» Requirement:
Output only the lines that run from the line holding "This screenshot has" to the end of the data below, including both ends, without any pictures.
-=-=-
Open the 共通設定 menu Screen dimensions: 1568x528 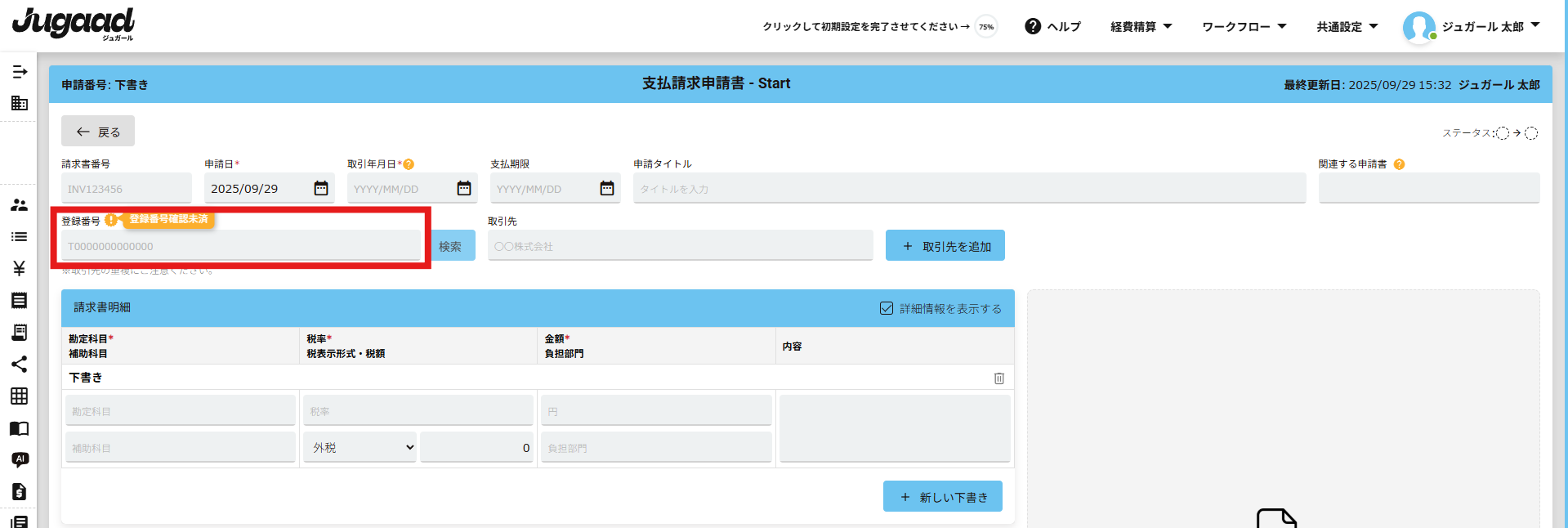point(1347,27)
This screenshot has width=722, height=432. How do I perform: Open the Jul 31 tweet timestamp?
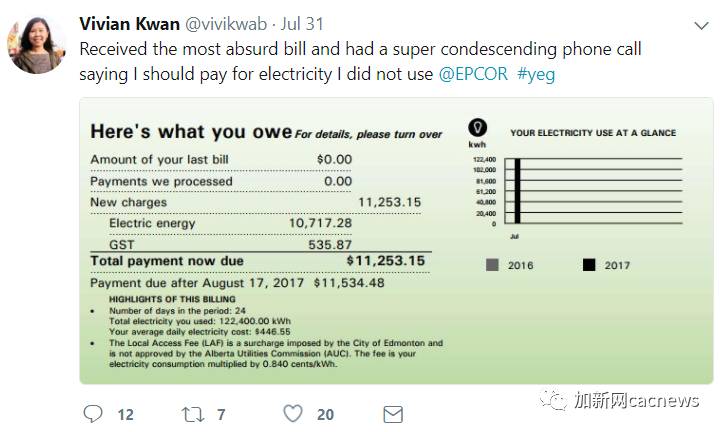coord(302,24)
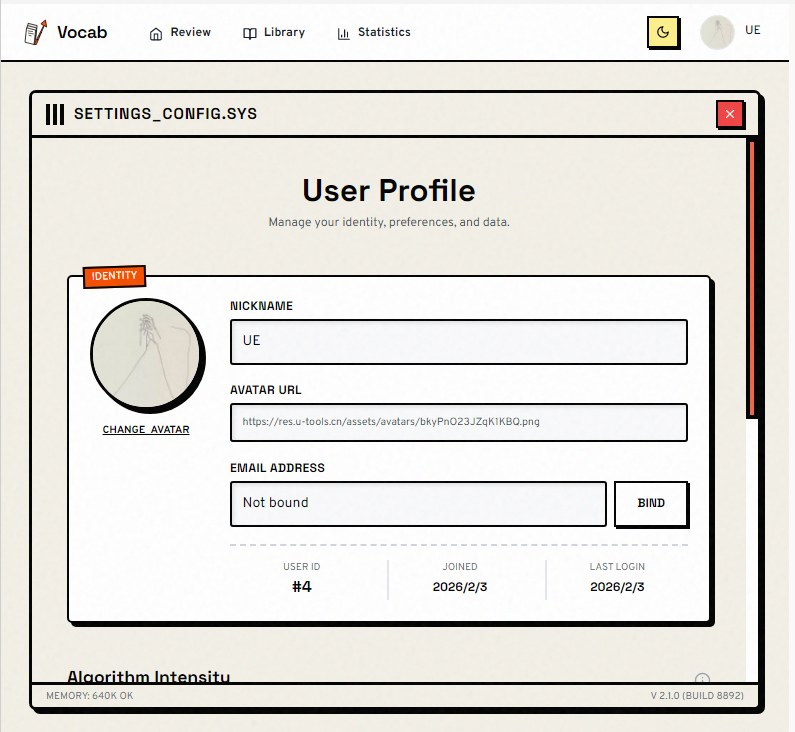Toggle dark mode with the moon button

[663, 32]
-=-=-
» Expected output:
This screenshot has width=722, height=432. How do I perform: Open the Jul 31 tweet timestamp?
coord(302,24)
Toggle dark mode with the moon button

[663, 32]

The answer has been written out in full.